WHAT TO WORK ON: Find the line containing "Image resolution: width=366" in the entries below. Restate it and each line after it, word for word, up to and including the line containing "This screenshot has width=692, height=436.".

** Opening DATA TO USE block **

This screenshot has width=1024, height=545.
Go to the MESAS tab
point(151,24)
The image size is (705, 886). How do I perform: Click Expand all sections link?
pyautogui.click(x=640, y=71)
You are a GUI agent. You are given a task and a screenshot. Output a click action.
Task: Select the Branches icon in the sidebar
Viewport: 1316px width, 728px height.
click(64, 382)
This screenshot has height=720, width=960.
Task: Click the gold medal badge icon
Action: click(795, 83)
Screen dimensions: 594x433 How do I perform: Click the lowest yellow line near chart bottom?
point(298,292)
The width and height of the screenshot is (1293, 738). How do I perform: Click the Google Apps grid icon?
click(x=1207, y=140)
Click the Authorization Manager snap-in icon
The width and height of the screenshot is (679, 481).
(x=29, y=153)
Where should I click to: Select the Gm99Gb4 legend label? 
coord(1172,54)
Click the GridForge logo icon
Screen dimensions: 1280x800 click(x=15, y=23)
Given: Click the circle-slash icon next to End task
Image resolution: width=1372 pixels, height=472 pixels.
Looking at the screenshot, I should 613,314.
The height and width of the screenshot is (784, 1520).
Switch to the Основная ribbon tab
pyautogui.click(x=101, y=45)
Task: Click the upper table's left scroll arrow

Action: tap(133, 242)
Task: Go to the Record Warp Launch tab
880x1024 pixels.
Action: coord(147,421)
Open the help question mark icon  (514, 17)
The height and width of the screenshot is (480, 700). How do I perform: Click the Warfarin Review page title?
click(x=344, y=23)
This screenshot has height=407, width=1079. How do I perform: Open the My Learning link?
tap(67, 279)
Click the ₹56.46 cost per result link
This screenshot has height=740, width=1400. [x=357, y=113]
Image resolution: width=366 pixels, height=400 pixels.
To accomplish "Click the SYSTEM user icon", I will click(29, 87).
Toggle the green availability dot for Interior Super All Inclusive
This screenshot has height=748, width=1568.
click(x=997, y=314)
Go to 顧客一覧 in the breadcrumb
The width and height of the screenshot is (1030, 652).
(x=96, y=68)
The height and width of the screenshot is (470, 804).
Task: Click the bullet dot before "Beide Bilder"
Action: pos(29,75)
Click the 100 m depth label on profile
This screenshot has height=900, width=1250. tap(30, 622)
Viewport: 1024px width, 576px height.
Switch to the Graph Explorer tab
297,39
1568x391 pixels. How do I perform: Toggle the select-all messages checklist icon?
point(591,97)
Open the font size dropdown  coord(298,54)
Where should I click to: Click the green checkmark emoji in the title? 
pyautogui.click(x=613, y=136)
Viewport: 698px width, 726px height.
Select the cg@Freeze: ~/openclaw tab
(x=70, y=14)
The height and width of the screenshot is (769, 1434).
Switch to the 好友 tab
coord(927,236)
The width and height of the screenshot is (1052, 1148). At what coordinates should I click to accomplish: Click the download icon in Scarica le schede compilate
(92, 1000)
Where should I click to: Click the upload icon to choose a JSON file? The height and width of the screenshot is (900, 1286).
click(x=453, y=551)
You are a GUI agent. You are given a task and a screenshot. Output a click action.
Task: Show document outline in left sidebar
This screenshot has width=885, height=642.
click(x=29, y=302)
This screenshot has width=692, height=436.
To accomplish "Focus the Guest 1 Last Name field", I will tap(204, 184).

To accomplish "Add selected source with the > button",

** Closing DATA TO USE block **

ANSWER TO THIS PROBLEM:
Image resolution: width=366 pixels, height=400 pixels.
To accomplish "Click the SYSTEM user icon", I will click(29, 87).
Toggle the green availability dot for Interior Super All Inclusive
This screenshot has height=748, width=1568.
click(x=997, y=314)
Go to 顧客一覧 in the breadcrumb
The width and height of the screenshot is (1030, 652).
(x=96, y=68)
The height and width of the screenshot is (470, 804).
Task: Click the bullet dot before "Beide Bilder"
Action: pos(29,75)
Click the 100 m depth label on profile
This screenshot has height=900, width=1250. tap(30, 622)
Viewport: 1024px width, 576px height.
Switch to the Graph Explorer tab
297,39
1568x391 pixels. How do I perform: Toggle the select-all messages checklist icon?
point(591,97)
Open the font size dropdown  coord(298,54)
Where should I click to: Click the green checkmark emoji in the title? 
pyautogui.click(x=613, y=136)
Viewport: 698px width, 726px height.
Select the cg@Freeze: ~/openclaw tab
(x=70, y=14)
The height and width of the screenshot is (769, 1434).
Switch to the 好友 tab
coord(927,236)
The width and height of the screenshot is (1052, 1148). At what coordinates should I click to accomplish: Click the download icon in Scarica le schede compilate
(92, 1000)
Where should I click to: Click the upload icon to choose a JSON file? The height and width of the screenshot is (900, 1286).
click(x=453, y=551)
You are a GUI agent. You are given a task and a screenshot. Output a click action.
Task: Show document outline in left sidebar
This screenshot has width=885, height=642.
click(x=29, y=302)
This screenshot has width=692, height=436.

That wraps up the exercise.